The holidays have come and gone and a number of couples have talked about how they went as we worked in couples therapy. Everyone seemed to try and talk about the good things that happened but there seemed to also be an underlying current of disappointment. In getting the couples to talk about that, it seemed that a theme was present in every case: taking care of others, which is not really a bad thing and is something that is a part of this holiday season, but there was also a denial of self and of immediate family. And this is an issue that I see causing a lot of folks in my practice problems—taking too much care of others to the exclusion of taking care of one’s own self. When that happens over a long enough period of time, things start to unravel, at least in my practice and with the people that come in and talk with me. They don’t always see it and they often don’t even understand that it is happening. Taking care of others is a good thing for them and for you; doing so to the exclusion of also taking care of yourself causes problems.
So what kinds of solutions did couples come to in the therapy to go about getting some lasting change? The couples that seemed to get the most out of this area of discussion began to realize that they needed to do both, that is, take care of themselves, the couple, and others. Next year they are carving out time at home, alone with just their family, to have the holiday they want. That thought, that plan seemed to make some sense to the couples that wanted that for their holiday.
And a couple where one is always taking care of others and not taking care of him or herself suffers, in the long run if not the short one. So when one party in the couple began to see that not only did he/she need to take care of her/himself better but to make sure that the other half of the couple needed to have some care of self as well, then things were really getting better for the couple. When both are doing better in caring for self and other, the couple often thrives.
Keep working on it, your self and your significant other.

TASK REQUIREMENTS:
Please transcribe the passage on couples, the holidays, and self-care in full, word for word. The records that come next have nothing to do with the passage.

THE DATA:

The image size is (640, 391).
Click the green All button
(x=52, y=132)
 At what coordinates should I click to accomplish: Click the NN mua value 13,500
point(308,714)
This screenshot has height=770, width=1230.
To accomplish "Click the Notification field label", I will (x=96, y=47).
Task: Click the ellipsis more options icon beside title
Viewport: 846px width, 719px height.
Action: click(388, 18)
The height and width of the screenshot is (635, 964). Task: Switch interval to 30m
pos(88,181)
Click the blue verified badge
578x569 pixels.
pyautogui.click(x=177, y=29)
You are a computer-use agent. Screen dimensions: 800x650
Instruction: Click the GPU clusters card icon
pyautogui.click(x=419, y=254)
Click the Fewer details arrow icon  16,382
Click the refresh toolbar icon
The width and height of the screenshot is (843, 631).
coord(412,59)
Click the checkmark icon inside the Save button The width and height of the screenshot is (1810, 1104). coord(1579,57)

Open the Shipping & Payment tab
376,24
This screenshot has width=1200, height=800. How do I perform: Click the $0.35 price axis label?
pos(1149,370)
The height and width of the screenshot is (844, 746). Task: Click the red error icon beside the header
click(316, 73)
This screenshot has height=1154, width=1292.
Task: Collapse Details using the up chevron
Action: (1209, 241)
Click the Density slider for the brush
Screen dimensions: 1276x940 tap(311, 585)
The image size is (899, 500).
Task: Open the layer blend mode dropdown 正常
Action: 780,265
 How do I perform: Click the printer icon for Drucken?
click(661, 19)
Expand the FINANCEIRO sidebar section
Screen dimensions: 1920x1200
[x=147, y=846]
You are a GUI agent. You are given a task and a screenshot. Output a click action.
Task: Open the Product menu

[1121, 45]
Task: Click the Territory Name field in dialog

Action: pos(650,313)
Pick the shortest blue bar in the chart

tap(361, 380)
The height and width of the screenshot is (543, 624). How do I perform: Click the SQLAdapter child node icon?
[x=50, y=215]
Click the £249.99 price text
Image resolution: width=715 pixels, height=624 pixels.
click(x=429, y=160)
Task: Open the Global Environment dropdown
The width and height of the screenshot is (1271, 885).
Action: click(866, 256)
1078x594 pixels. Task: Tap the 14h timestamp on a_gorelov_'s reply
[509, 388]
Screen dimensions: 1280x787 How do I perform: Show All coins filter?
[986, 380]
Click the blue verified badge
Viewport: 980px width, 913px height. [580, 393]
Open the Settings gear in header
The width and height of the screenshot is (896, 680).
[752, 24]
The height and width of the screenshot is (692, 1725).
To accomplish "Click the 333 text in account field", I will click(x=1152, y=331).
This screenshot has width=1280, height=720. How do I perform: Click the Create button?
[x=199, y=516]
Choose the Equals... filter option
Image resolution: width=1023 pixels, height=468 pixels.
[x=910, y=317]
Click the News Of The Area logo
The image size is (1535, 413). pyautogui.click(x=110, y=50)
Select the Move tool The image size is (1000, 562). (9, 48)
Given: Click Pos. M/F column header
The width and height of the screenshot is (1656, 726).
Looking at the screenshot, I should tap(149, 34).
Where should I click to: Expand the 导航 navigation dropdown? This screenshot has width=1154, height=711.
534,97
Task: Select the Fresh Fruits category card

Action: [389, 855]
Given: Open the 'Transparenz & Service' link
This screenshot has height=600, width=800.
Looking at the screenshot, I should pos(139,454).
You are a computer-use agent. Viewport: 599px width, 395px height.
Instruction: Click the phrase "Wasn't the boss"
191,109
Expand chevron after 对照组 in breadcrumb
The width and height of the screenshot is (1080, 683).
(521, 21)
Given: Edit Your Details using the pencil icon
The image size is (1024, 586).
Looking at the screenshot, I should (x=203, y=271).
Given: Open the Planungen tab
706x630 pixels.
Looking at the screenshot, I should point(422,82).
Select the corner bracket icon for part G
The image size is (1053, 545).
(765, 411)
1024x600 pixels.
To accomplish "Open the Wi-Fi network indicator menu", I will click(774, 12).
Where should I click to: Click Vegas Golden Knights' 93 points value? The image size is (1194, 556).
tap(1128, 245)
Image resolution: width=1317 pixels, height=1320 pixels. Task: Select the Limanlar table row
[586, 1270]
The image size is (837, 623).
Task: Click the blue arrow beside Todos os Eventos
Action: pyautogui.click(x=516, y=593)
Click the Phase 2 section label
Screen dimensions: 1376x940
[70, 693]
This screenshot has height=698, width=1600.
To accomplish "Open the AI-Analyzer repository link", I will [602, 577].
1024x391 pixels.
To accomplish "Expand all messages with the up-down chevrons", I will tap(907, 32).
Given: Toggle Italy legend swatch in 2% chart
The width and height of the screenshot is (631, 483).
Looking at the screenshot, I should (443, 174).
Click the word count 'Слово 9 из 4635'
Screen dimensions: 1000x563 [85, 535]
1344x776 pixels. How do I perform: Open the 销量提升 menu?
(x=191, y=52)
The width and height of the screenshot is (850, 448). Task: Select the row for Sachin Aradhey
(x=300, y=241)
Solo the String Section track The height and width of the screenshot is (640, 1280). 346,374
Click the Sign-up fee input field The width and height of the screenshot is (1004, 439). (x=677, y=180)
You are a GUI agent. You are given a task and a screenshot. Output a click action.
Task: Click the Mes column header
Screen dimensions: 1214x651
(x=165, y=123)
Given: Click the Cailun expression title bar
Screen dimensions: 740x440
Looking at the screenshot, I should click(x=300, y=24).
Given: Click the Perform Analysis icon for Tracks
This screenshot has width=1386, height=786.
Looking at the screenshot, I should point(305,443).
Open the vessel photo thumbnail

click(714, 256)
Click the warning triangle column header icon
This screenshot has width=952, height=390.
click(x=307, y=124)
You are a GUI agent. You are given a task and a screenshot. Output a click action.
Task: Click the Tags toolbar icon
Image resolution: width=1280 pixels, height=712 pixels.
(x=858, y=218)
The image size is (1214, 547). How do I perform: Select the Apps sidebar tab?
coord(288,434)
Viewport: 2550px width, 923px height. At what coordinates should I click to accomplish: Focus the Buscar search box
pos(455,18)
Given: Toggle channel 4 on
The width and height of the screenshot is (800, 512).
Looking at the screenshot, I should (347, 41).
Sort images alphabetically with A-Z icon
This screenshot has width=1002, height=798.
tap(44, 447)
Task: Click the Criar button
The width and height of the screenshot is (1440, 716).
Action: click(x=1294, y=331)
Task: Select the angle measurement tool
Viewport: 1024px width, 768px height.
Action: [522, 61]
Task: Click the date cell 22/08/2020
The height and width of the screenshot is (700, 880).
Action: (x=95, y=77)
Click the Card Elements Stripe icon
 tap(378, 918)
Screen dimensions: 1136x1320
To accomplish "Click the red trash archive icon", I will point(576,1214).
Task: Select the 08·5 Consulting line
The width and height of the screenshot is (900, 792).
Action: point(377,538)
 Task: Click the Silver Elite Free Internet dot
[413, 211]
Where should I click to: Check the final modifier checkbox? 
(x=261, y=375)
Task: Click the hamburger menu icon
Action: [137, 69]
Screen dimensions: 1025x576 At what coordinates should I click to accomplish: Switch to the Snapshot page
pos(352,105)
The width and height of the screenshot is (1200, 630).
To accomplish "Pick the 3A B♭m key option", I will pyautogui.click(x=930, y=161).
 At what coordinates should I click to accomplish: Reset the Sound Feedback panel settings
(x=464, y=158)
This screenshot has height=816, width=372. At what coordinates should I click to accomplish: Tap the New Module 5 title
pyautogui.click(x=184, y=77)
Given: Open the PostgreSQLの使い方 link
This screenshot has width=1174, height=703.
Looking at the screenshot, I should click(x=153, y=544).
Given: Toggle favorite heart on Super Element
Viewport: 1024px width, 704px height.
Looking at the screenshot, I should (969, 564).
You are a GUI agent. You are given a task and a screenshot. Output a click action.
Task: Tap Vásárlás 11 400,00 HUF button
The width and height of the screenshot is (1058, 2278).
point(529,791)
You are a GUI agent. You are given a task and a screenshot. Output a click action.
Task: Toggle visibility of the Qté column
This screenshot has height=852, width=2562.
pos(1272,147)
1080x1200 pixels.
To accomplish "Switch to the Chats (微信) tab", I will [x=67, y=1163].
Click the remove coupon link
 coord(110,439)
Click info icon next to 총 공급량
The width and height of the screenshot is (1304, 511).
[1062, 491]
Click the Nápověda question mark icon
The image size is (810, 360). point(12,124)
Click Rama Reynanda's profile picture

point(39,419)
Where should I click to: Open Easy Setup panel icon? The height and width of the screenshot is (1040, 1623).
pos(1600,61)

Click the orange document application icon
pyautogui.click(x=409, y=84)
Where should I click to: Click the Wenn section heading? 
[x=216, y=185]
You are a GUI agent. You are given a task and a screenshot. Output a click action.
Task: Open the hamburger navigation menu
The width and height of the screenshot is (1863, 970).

WRITTEN REPLY:
The holidays have come and gone and a number of couples have talked about how they went as we worked in couples therapy. Everyone seemed to try and talk about the good things that happened but there seemed to also be an underlying current of disappointment. In getting the couples to talk about that, it seemed that a theme was present in every case: taking care of others, which is not really a bad thing and is something that is a part of this holiday season, but there was also a denial of self and of immediate family. And this is an issue that I see causing a lot of folks in my practice problems—taking too much care of others to the exclusion of taking care of one’s own self. When that happens over a long enough period of time, things start to unravel, at least in my practice and with the people that come in and talk with me. They don’t always see it and they often don’t even understand that it is happening. Taking care of others is a good thing for them and for you; doing so to the exclusion of also taking care of yourself causes problems.
So what kinds of solutions did couples come to in the therapy to go about getting some lasting change? The couples that seemed to get the most out of this area of discussion began to realize that they needed to do both, that is, take care of themselves, the couple, and others. Next year they are carving out time at home, alone with just their family, to have the holiday they want. That thought, that plan seemed to make some sense to the couples that wanted that for their holiday.
And a couple where one is always taking care of others and not taking care of him or herself suffers, in the long run if not the short one. So when one party in the couple began to see that not only did he/she need to take care of her/himself better but to make sure that the other half of the couple needed to have some care of self as well, then things were really getting better for the couple. When both are doing better in caring for self and other, the couple often thrives.
Keep working on it, your self and your significant other.